Iowa House votes to make schools display U.S. flags
By The Associated Press
DES MOINES, Iowa The state House voted yesterday to force local schools to display American flags in each of the state's 20,000 classrooms.
Rep. Michael Cormack, R-Fort Dodge, said legislators were reacting to the patriotic fever that has swept the country in the wake of terrorist attacks. Since that time, the flag has been on display everywhere, he said.
"There has been no more unifying flag in our country than the (American) flag," said Cormack. "It means something special to everybody."
Rep. Mary Mascher, D-Iowa City, a teacher, said lawmakers were fiddling with trivial issues while schools are slowly bled dry by a state budget crunch. She noted that the measure approved last night didn't even call for the state to pay for the flags.
"I think it's really sad that if we thought this was important we wouldn't provide the money," said Mascher. "If we're sincere about that we ought to pay for it."
Rep. Bill Witt, D-Cedar Falls, said lawmakers have ignored legitimate needs while focusing on symbolism.
"It's more important to hang a flag over the blackboard than put the money into books," said Witt.
Lawmakers agreed to delay the requirement for a year to give schools a chance to find veterans groups and others who would be willing to help pay for the flags.
Rep. Danny Carroll, R-Grinnell, said the financial effect would be small because most classrooms already display the flag. The flag could be of any size.
"I was reassured it would have little or no impact," said Carroll, a main supporter of the bill.
Democrats decided to add a little symbolism of their own, inserting a requirement that the flags be American-made.
"If we're going to have a flag, we want it to be from America," said Rep. Geri Huser, D-Altoona.

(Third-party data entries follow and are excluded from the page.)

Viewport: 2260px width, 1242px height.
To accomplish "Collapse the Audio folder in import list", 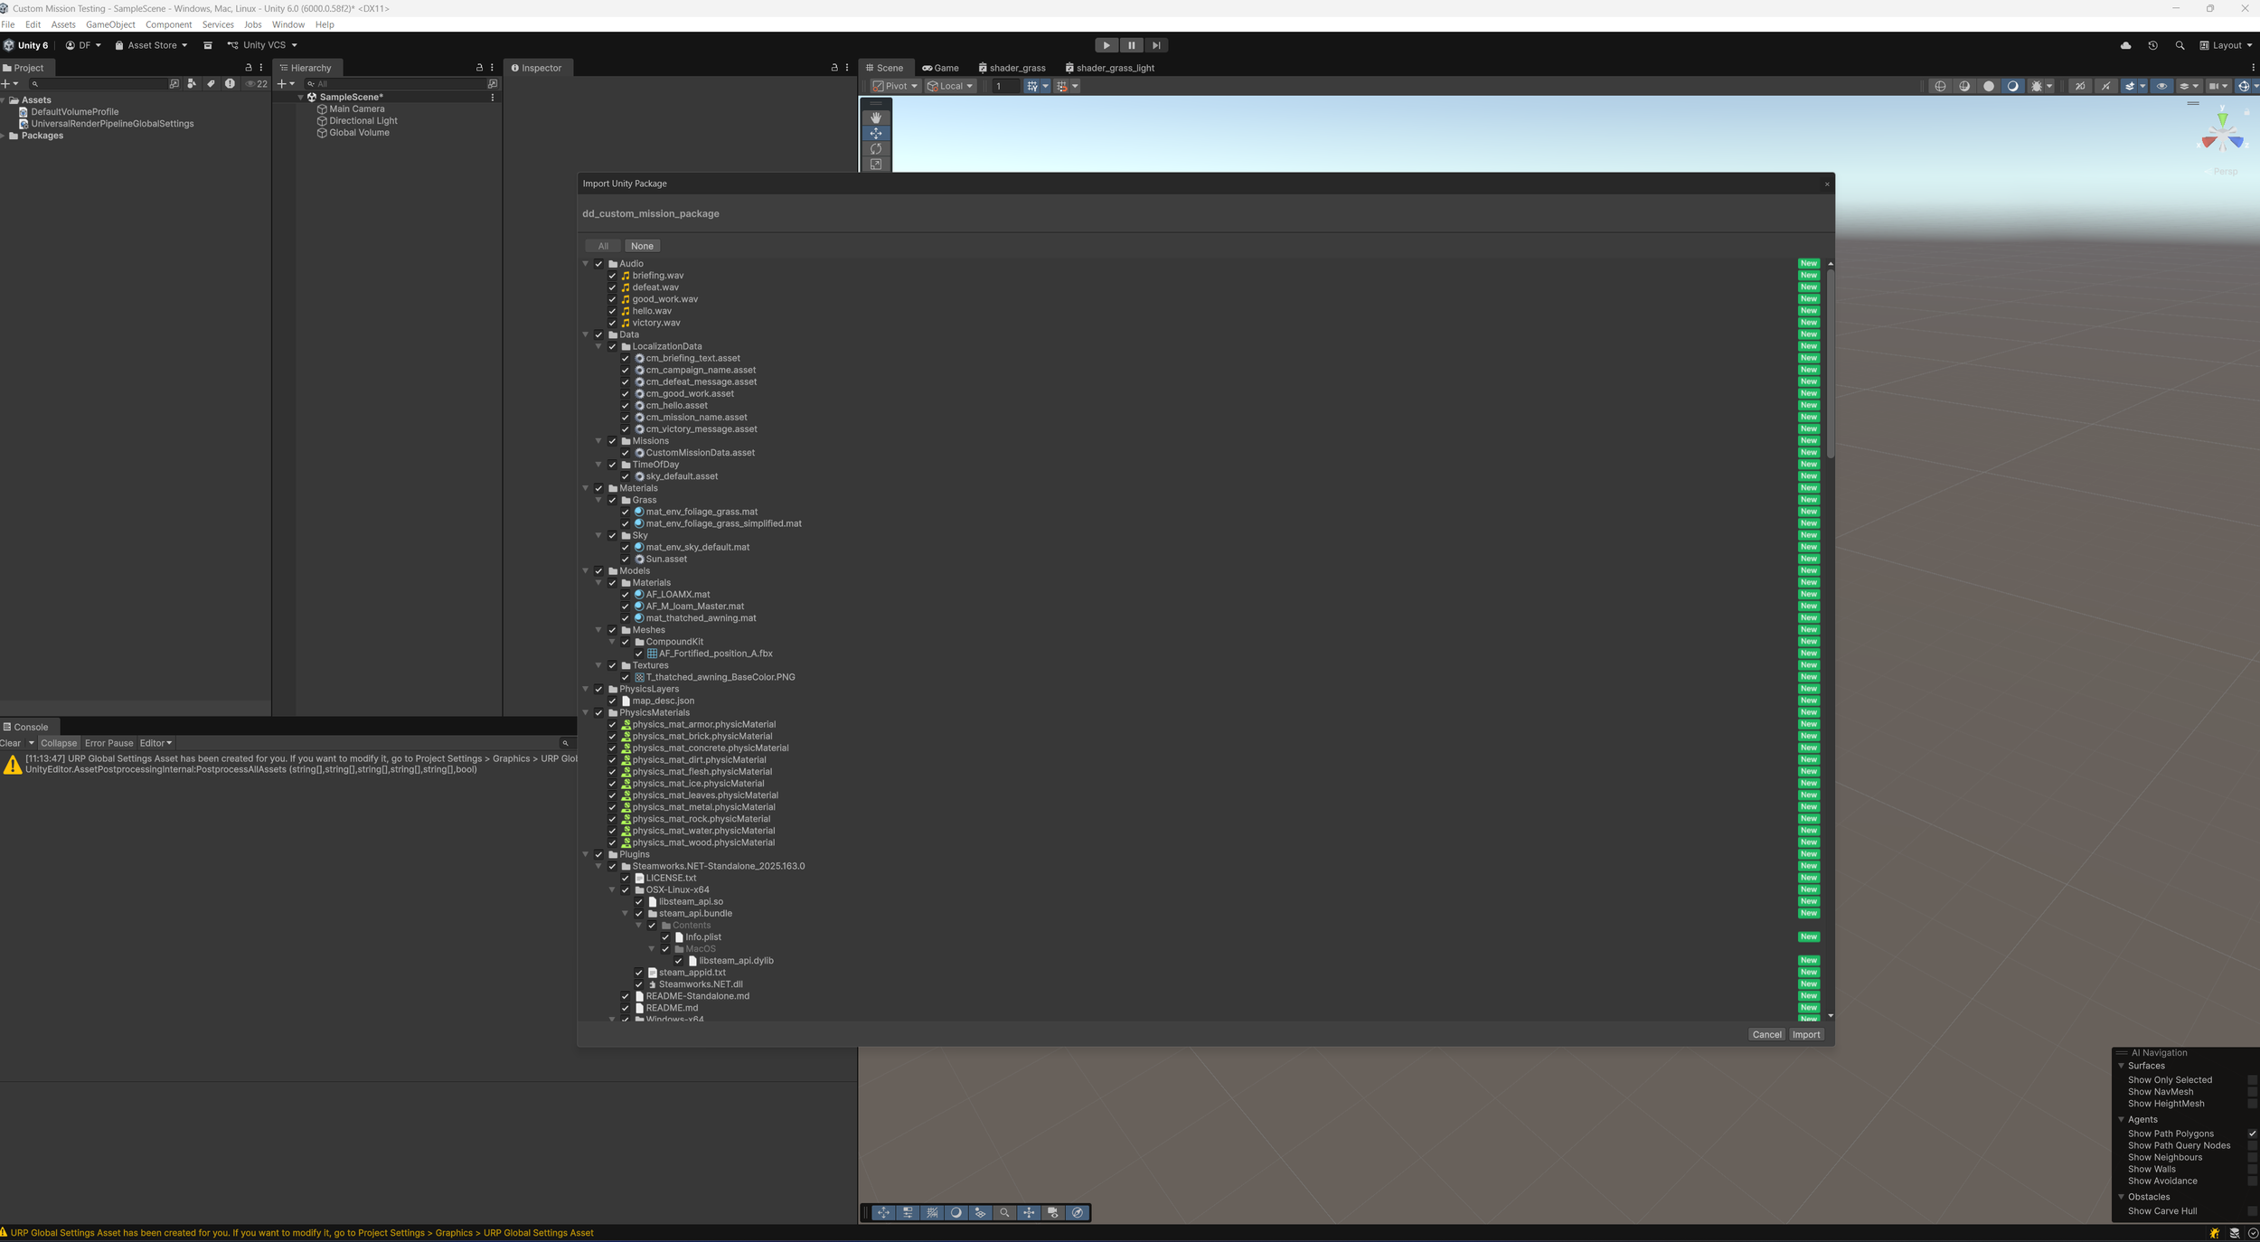I will (586, 264).
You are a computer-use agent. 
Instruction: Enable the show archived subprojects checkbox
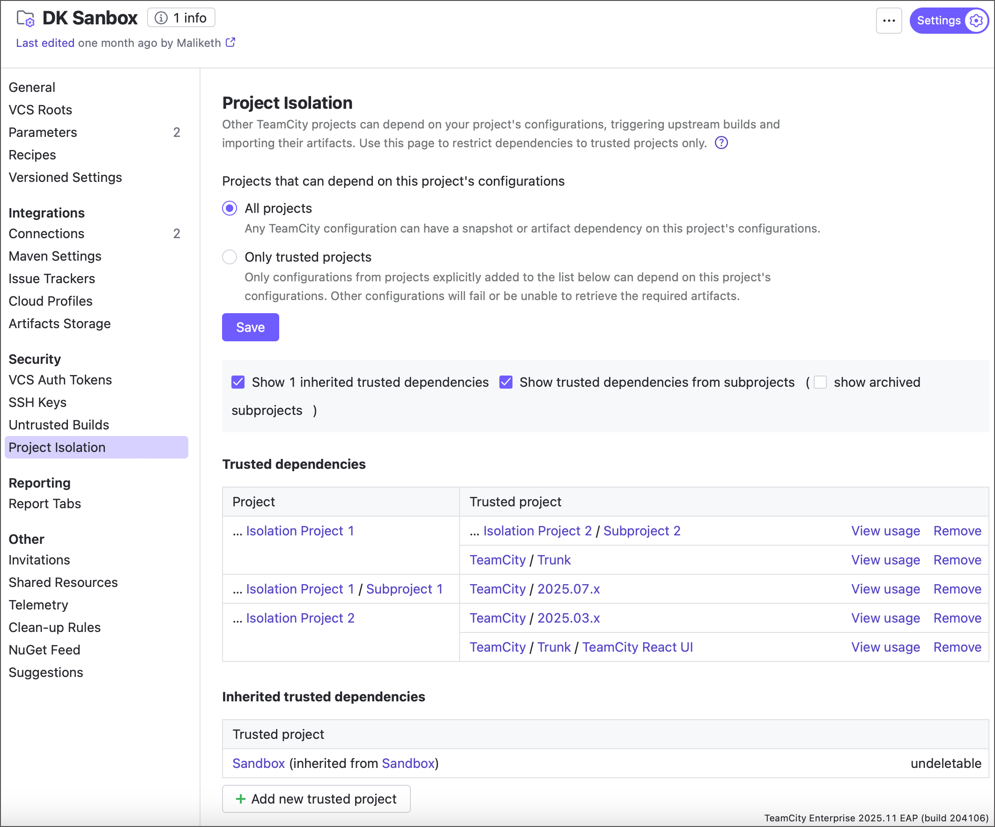(820, 382)
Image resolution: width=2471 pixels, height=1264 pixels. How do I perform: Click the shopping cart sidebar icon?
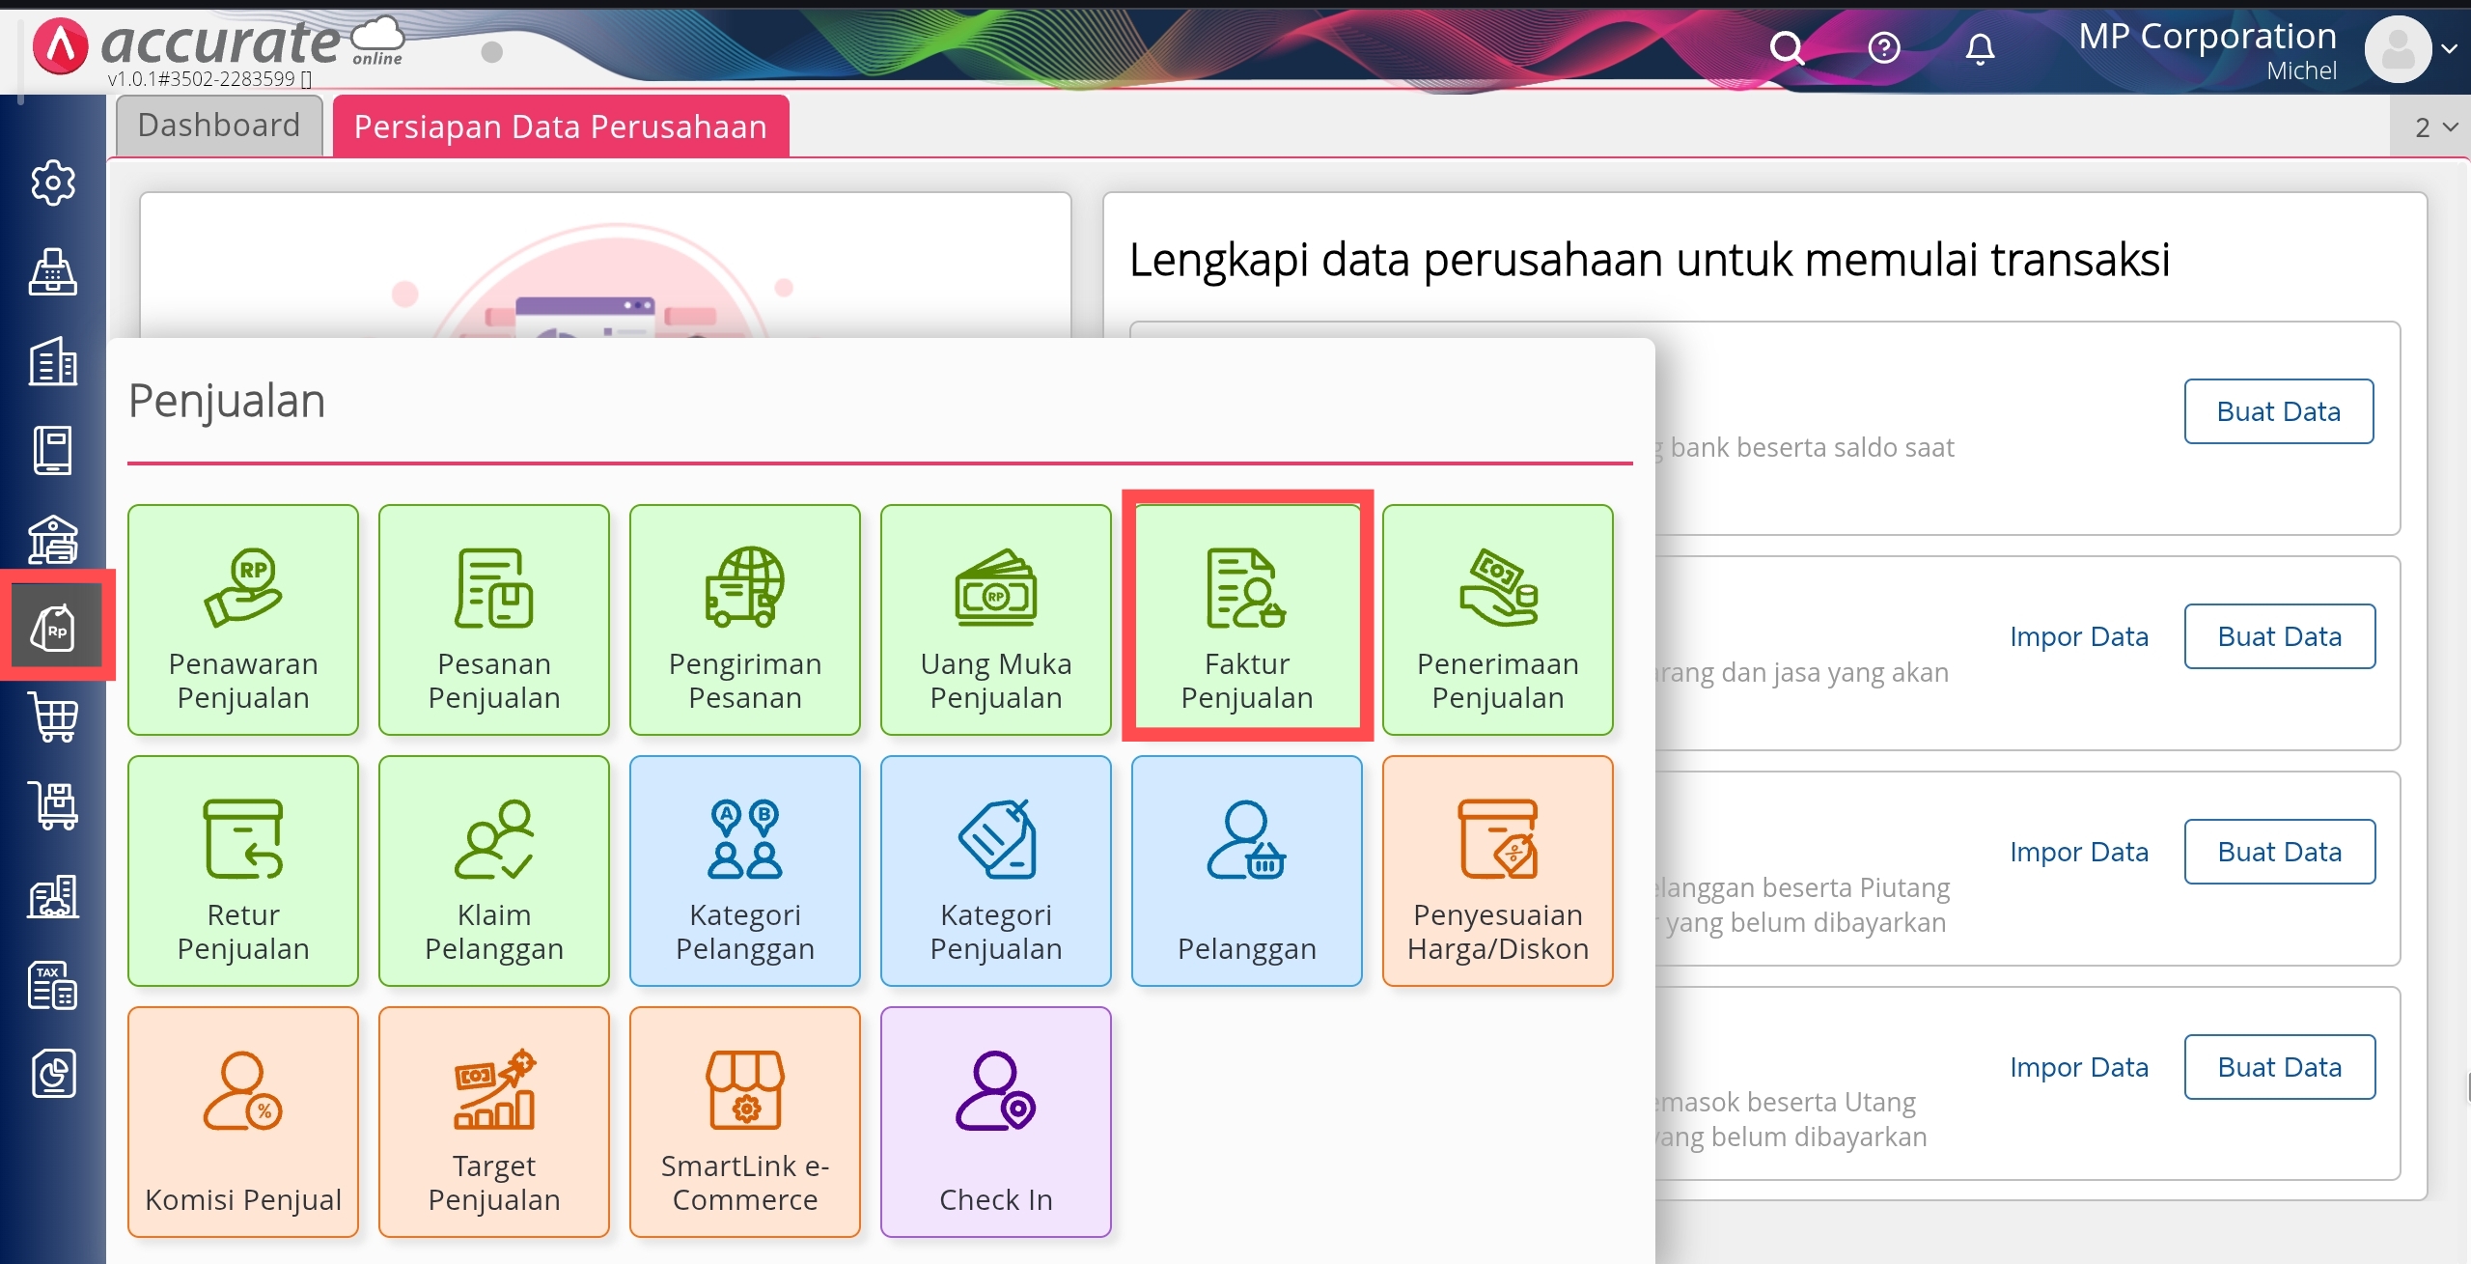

The flag debate erupted as lawmakers debated yet another symbolic issue a measure making it clear that local schools can start the day with a moment of silence for individual reflection by teachers and students.
Supporters of that measure said schools already have the right to have such moments of silence, but many are leery because some local officials are worried they'll be criticized for edging close to school prayers.
Carroll said that the measure simply makes it clear to local schools that lawmakers support their decision to allow a moment of reflection "to engage in any silent activity of their choice."
The larger measure, House File 2516, was approved on a 73-19 vote and now goes to the Senate.